As ações necessárias não se restringem mais a um único poder. Por exemplo, a nossa Constituição prevê medidas provisórias como atos do Executivo, mas medidas provisórias são leis! Logo, constitucionalmente, o Executivo legisla. O Legislativo trabalha com Comissões Parlamentares de Inquérito e o Judiciário julga e decide questões que fatalmente afetam a Administração. Há claramente uma fluidez nas ações do Estado que não permitem mais um isolamento absoluto de condutas dadas por um único verbo.

O Executivo administra, o Legislativo legisla e o Judiciário julga. Sim, ainda é dessa forma, mas no modelo de sociedade atual, em que até a mídia na internet influencia ações, não pode haver, não se justifica que haja e é impossível não acontecer a não influência de um poder no outro.

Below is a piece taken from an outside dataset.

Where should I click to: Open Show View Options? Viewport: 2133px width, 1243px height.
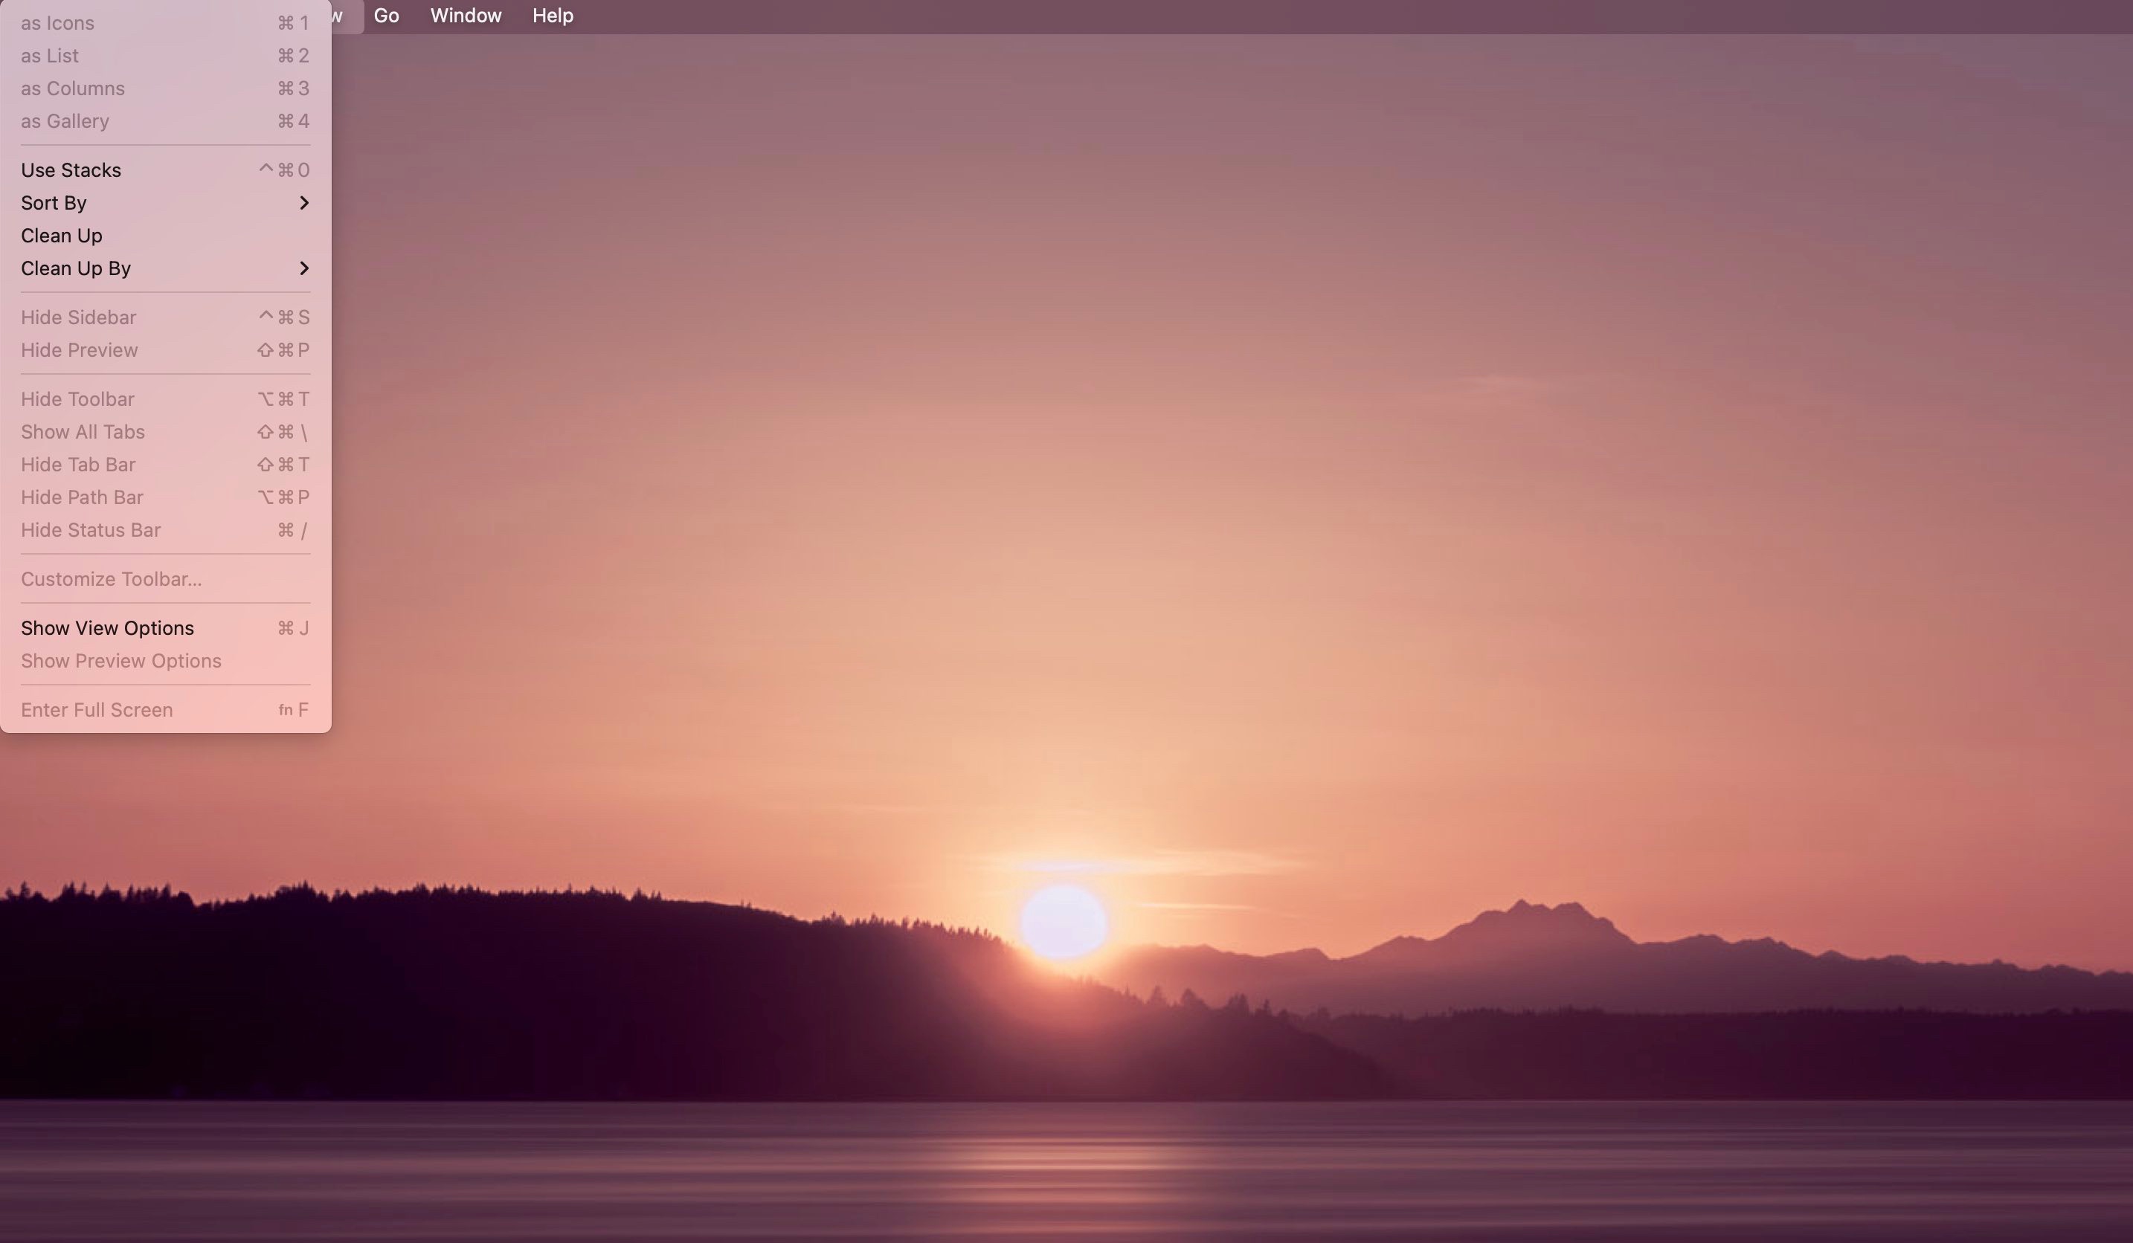click(107, 628)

O principal é o encontro de um mecanismo de balanceamento, que não será jamais apenas jurídico, residindo no campo político e no bem senso, dentro do possível, dos atores envolvidos.

Esse protagonismo, porém, não pertence às Forças Armadas, pela própria restrição constitucional. É essa a lição do eminente professor Ives Gandra, mesmo seguindo a doutrina clássica. É a lição que todo bom cidadão deve ouvir e que todo operador sério do Direito deve reverberar.

João Ibaixe Jr. é advogado, ensaísta, ex-delegado de polícia, pós-graduado em Filosofia e Ciências Sociais, especialista em Direito Penal, mestre em Filosofia do Direito e do Estado e ex-vice-presidente da Comissão de Estudos em Direito e Economia da OAB-SP.